**Task objective:**
All that is needed is the line in the material below containing "The height and width of the screenshot is (526, 1486).", plus every line after it, printed exactly.

**Data records:**
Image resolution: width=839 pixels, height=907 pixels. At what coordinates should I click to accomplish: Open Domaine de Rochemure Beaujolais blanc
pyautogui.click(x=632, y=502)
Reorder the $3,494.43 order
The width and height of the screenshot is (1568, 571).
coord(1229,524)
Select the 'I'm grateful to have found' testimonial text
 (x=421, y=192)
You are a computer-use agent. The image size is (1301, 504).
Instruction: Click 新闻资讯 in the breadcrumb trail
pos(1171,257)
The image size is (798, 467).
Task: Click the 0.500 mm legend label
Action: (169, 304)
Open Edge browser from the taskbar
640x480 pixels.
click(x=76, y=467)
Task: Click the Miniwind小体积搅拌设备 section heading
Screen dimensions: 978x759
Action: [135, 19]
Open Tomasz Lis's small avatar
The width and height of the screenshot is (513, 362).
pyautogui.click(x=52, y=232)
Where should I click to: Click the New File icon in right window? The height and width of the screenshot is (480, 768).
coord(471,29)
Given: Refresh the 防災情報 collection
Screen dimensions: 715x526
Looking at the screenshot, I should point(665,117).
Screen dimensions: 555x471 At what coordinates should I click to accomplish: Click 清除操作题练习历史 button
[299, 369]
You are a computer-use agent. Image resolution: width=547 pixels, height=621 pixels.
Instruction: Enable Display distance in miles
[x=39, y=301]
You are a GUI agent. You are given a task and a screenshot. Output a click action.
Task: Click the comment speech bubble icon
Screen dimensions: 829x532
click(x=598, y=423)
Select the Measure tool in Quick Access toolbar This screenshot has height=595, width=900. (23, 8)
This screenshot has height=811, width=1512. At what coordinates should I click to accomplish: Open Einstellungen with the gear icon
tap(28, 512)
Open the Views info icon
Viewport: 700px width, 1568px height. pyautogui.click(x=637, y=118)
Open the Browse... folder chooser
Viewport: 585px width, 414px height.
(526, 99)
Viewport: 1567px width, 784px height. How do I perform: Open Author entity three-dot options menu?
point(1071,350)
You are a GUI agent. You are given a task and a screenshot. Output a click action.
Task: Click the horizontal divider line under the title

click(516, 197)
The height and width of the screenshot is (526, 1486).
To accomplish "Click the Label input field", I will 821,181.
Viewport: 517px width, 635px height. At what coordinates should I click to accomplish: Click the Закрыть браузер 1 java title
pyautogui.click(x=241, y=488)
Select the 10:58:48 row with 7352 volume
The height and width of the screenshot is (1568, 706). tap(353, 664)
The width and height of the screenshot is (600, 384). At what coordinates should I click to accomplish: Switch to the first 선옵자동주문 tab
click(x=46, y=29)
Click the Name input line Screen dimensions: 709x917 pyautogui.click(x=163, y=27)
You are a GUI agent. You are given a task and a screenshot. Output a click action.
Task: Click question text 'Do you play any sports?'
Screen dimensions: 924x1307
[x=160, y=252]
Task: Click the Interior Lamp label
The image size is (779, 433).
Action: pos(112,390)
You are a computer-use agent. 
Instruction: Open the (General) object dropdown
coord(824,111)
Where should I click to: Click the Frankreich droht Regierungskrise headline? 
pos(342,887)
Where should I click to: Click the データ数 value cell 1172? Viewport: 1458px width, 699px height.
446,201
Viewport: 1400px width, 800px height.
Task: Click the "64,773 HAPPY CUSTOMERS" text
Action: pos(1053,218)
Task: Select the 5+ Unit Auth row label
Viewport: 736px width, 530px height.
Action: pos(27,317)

**Output of the exercise:**
The height and width of the screenshot is (526, 1486).
To accomplish "Click the Label input field", I will 821,181.
Viewport: 517px width, 635px height. At what coordinates should I click to accomplish: Click the Закрыть браузер 1 java title
pyautogui.click(x=241, y=488)
Select the 10:58:48 row with 7352 volume
The height and width of the screenshot is (1568, 706). tap(353, 664)
The width and height of the screenshot is (600, 384). At what coordinates should I click to accomplish: Switch to the first 선옵자동주문 tab
click(x=46, y=29)
Click the Name input line Screen dimensions: 709x917 pyautogui.click(x=163, y=27)
You are a GUI agent. You are given a task and a screenshot. Output a click action.
Task: Click question text 'Do you play any sports?'
Screen dimensions: 924x1307
[x=160, y=252]
Task: Click the Interior Lamp label
The image size is (779, 433).
Action: pos(112,390)
You are a computer-use agent. 
Instruction: Open the (General) object dropdown
coord(824,111)
Where should I click to: Click the Frankreich droht Regierungskrise headline? 
pos(342,887)
Where should I click to: Click the データ数 value cell 1172? Viewport: 1458px width, 699px height.
446,201
Viewport: 1400px width, 800px height.
Task: Click the "64,773 HAPPY CUSTOMERS" text
Action: pos(1053,218)
Task: Select the 5+ Unit Auth row label
Viewport: 736px width, 530px height.
Action: pos(27,317)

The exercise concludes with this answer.